William Saukuru
- Full name: William Ross Saukuru
- Date of birth: 16 February 1988 (age 37)
- Place of birth: Suva, Fiji
- Height: 6 ft 1 in (185 cm)
- Weight: 191 lb (87 kg)
- School: Nadi Muslim College

Rugby union career
- Position(s): Utility back

Senior career
- Years: Team / Apps / (Points)
- 2011–13: Buller / 27 / (78)
- 2014: Canterbury / 1 / (0)

International career
- Years: Team / Apps / (Points)
- 2010: Fiji / 2 / (0)

= William Saukuru =

William Ross Saukuru (born 16 February 1988) is a Fijian former rugby union player.

Saukuru was born in Suva and educated at Nadi Muslim College.

A utility back, Saukuru represented Fiji at the 2008 Junior World Championship in Wales.
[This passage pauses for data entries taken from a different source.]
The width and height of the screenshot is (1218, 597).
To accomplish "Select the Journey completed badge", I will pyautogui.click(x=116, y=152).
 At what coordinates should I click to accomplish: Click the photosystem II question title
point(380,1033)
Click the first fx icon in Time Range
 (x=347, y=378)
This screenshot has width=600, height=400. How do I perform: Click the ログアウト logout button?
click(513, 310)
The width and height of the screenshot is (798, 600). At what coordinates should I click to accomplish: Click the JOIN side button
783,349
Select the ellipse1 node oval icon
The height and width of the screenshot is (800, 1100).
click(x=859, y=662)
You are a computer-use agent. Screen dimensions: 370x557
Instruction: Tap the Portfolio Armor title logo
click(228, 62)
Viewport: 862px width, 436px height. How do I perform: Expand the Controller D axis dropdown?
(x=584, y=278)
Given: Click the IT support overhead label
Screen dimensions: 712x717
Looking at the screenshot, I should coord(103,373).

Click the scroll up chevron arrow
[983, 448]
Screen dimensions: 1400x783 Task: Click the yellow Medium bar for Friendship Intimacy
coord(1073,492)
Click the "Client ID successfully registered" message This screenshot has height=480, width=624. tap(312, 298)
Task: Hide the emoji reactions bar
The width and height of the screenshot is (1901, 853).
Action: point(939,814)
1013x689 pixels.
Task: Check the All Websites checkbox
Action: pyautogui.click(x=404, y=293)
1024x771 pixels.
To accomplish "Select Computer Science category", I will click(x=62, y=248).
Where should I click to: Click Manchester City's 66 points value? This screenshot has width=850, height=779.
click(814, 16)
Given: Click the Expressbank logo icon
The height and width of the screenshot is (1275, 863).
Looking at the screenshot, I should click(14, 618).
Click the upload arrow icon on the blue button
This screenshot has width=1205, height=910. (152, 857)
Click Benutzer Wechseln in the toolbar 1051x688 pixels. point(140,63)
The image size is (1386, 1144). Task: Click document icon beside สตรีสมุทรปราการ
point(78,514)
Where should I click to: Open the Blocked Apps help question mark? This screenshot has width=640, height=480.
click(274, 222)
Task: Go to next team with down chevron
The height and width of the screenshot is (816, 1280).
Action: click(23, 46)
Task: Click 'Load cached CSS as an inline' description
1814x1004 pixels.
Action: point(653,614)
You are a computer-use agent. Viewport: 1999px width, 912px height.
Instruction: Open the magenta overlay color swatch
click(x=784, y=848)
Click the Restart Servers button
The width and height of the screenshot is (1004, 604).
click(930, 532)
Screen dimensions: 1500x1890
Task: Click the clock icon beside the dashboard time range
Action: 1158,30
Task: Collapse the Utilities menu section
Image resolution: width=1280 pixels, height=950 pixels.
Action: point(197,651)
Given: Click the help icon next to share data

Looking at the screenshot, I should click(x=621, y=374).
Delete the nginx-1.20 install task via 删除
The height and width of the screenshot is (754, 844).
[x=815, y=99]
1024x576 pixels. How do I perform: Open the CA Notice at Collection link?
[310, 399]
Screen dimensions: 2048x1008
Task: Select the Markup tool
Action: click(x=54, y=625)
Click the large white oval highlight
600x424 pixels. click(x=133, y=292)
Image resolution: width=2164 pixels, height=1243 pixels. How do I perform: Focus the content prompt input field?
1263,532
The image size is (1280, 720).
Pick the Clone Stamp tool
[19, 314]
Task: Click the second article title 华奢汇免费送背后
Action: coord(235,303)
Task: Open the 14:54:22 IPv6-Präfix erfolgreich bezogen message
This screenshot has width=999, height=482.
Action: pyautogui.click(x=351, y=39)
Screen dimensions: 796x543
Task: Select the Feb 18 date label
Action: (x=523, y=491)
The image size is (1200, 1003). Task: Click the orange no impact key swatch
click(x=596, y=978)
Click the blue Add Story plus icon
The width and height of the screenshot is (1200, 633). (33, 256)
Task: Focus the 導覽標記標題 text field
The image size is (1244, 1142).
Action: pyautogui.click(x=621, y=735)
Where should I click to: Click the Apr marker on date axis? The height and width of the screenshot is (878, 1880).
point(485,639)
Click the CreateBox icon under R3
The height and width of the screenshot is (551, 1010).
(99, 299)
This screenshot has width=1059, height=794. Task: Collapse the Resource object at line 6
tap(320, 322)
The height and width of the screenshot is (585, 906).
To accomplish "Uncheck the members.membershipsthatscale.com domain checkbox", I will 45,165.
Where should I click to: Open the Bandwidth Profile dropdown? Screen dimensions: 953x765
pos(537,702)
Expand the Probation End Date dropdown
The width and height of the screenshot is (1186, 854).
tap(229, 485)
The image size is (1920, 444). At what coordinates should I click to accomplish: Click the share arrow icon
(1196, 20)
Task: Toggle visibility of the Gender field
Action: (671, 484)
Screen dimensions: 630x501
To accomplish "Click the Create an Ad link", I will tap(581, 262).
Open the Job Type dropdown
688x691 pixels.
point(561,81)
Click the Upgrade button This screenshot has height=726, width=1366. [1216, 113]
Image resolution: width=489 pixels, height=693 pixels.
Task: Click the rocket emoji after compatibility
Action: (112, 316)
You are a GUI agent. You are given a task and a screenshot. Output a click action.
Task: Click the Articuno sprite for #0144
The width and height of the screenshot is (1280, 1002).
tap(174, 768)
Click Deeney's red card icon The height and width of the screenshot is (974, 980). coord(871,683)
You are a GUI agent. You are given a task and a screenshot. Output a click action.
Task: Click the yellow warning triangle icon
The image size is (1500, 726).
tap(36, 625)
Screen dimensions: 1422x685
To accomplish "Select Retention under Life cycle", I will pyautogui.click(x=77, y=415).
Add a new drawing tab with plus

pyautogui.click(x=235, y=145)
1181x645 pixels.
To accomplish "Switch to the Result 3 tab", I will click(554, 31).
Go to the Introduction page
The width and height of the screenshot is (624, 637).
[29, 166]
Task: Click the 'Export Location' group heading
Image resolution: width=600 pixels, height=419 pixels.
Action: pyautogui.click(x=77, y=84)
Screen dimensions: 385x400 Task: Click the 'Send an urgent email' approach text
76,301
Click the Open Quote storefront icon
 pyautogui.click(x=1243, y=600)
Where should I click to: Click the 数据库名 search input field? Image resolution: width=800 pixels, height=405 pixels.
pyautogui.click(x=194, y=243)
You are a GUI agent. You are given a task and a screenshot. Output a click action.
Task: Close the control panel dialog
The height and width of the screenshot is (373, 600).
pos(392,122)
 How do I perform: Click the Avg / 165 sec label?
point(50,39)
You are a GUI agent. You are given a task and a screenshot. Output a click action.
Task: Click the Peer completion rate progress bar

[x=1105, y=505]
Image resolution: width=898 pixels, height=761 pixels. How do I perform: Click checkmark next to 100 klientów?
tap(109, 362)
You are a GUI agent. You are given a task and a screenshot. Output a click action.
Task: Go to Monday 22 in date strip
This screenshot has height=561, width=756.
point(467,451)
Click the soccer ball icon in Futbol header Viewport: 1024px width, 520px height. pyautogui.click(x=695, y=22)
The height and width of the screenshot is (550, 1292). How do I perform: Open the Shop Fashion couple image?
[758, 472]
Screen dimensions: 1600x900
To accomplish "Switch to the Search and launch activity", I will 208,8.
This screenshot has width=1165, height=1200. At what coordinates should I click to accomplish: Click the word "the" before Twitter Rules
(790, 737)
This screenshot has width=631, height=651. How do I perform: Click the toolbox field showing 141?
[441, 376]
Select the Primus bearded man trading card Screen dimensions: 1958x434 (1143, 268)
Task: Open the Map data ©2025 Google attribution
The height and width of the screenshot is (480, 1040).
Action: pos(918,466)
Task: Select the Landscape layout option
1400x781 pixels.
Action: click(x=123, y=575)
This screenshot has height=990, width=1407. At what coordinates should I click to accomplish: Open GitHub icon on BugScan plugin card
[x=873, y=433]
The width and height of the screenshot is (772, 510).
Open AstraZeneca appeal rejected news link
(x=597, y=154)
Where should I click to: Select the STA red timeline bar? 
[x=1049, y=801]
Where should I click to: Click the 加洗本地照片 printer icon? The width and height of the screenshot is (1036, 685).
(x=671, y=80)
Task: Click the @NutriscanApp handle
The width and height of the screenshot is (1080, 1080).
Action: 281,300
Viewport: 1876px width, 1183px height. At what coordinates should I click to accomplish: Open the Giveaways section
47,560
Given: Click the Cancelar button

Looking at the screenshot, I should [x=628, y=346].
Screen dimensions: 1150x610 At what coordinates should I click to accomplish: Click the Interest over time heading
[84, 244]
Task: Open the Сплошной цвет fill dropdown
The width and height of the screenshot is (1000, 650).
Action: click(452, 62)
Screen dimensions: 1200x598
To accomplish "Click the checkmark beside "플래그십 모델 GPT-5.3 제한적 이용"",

He was called up by Fiji for the 2010 Pacific Nations Cup, debuting for the Flying Fijians on the wing against Samoa in Apia, before he gained a second cap off the bench in Fiji's win over Tonga.

From 2011 to 2014, Saukuru played his rugby in New Zealand's South Island, representing Buller and Canterbury in provincial matches. He was named the 2014 "men's sevens player of the year" by Canterbury Rugby.